== TRECHO PARA LEITURA ==
+ + + + + + +

Uma redenção de Lula, poderia ser (para os próximo 16, 20 anos) uma coisa muito favorável para o Brasil em geral e para a esquerda em particular. Escolher o caminho da redenção, pode significar um país mais forte, plural, feliz, rico. Pode ser largamente benéfico para a democracia brasileira, se bem que, tradicionalmente, o que se vê é que quem perde fica deslocado.
Me explico: quando o PSDB foi dispensado do governo por ocasião de Lula assumir a primeira vez, ficou notória a incompreensão do PSDB como oposição ao PT. Simplesmente se perderam e demoraram muito para assumir uma tímida postura. O mesmo se vê com Bolsonaro na hora de perder para o voto popular: ele ficou muito perdido. Então, num cenário em que o Lula se remisse das ações perpetradas contra o Estado e a Sociedade Brasileira, os outros participantes da peleja política, deveriam aprender a se reposicionar perante essa situação. De outra forma, o PT continuará a governar de forma ininterrupta quatro ou cinco mandatos.
Via de rega evitamos a angústia que proponho. Essa situação em que se ele escolhe a licenciosidade é ruim, mas se escolhe a redenção pode ser pior (por mais que seja o adequado e melhor) nos pode jogar no limbo tradicional de termos que escolher “o menos pior” nas próximas eleições. Todavia, é de redenção que se trata.
Então há esperança. Uma redenção de Lula pode ser – a curto prazo – o melhor para o Brasil. Um afastamento da licenciosidade e uma aproximação da transparência na gestão da coisa pública pode lhe trazer o tão almejado acesso ao legado bom que ele pretende deixar e pelo qual tantas vezes na vida lutou. Corre o risco, então, de conseguir fazer um contraponto à grave mancha real que está na sua trajetória. De tão grande que este contraponto precisa ser (como para demover votantes da centro-direita por exemplo) é quase uma metamorfose. Difícil, mas não impossível.

+ + + + + + +

== LISTAGEM DE DADOS ==
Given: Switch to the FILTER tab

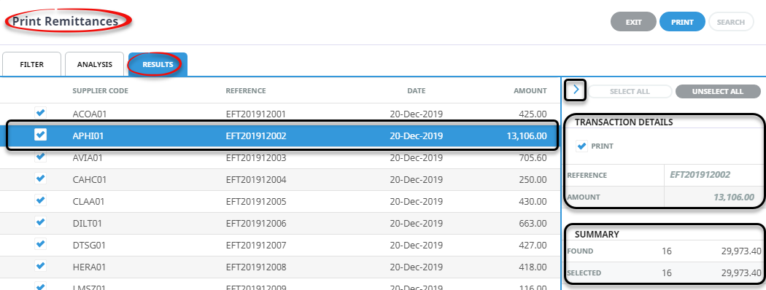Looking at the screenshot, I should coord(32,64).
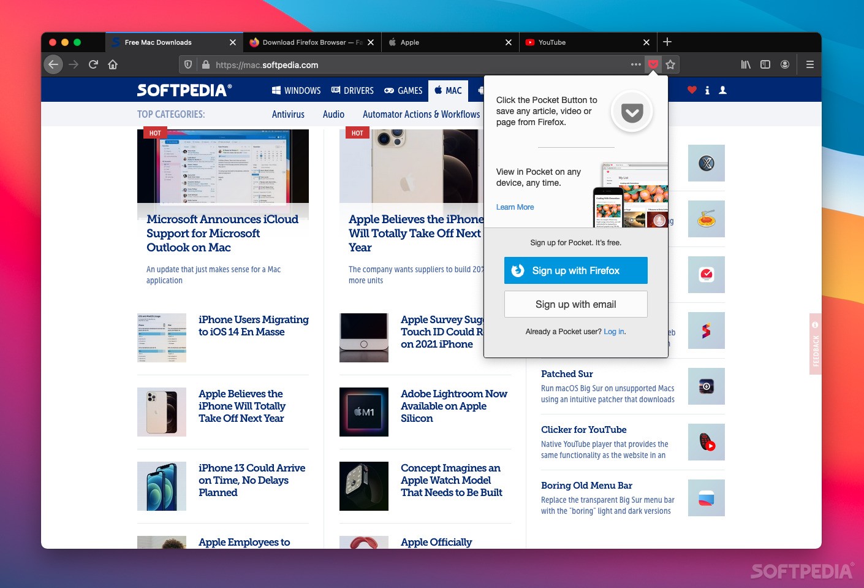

+ + + + + + +

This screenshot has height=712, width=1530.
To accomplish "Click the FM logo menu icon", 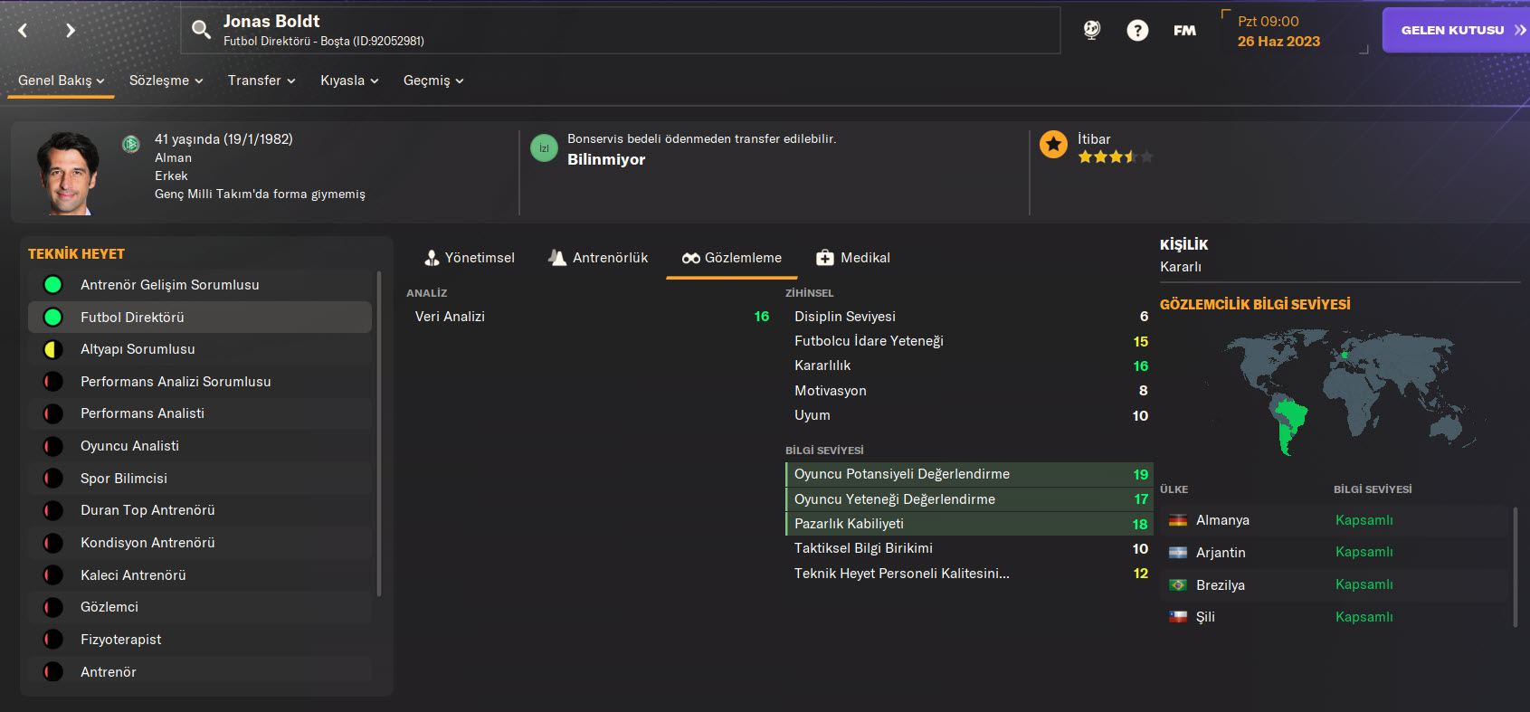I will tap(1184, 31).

+ + + + + + +

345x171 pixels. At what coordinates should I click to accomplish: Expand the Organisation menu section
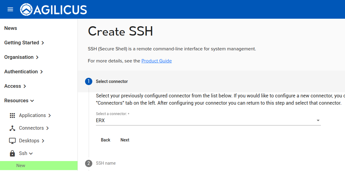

+ + + + + + +

== QUESTÕES DE ESTUDO ==
• 1. Copie do texto sobre a redenção de Lula o trecho que vai de "Via de rega" até "mas não impossível.", inclusive.
• 2. No texto sobre a redenção de Lula, o que ficou notório quando o PSDB foi dispensado do governo na primeira vez em que Lula assumiu?

== LISTA DE RESPOSTAS ==
• 1.
Via de rega evitamos a angústia que proponho. Essa situação em que se ele escolhe a licenciosidade é ruim, mas se escolhe a redenção pode ser pior (por mais que seja o adequado e melhor) nos pode jogar no limbo tradicional de termos que escolher “o menos pior” nas próximas eleições. Todavia, é de redenção que se trata.
Então há esperança. Uma redenção de Lula pode ser – a curto prazo – o melhor para o Brasil. Um afastamento da licenciosidade e uma aproximação da transparência na gestão da coisa pública pode lhe trazer o tão almejado acesso ao legado bom que ele pretende deixar e pelo qual tantas vezes na vida lutou. Corre o risco, então, de conseguir fazer um contraponto à grave mancha real que está na sua trajetória. De tão grande que este contraponto precisa ser (como para demover votantes da centro-direita por exemplo) é quase uma metamorfose. Difícil, mas não impossível.

• 2. A incompreensão do PSDB como oposição ao PT.